Transcribe exactly, and only, the lines running from the one with "You are a GUI" to the end of the entries below, both included, without any pictures.

++++++

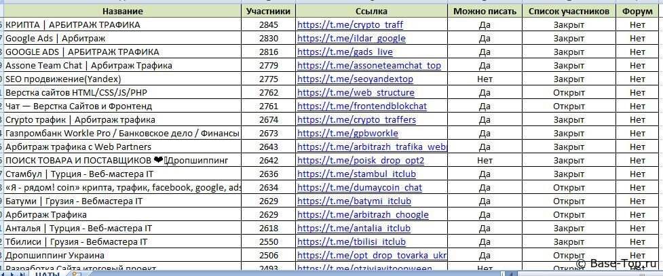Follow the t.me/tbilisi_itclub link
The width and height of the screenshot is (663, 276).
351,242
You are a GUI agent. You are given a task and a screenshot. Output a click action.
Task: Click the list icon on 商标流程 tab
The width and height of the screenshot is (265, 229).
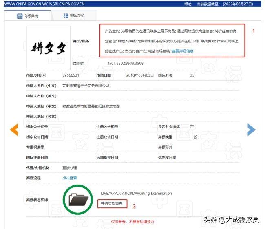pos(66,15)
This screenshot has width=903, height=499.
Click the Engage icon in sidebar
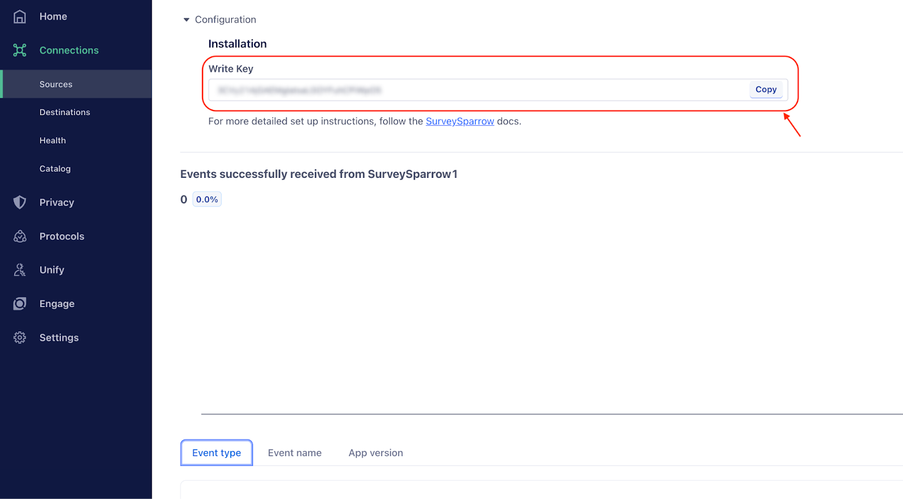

++++++

== Output ==
You are a GUI agent. You are given a task and a screenshot. Output a click action.
Task: Click the list icon on 商标流程 tab
The width and height of the screenshot is (265, 229).
pos(66,15)
This screenshot has width=903, height=499.
Click the Engage icon in sidebar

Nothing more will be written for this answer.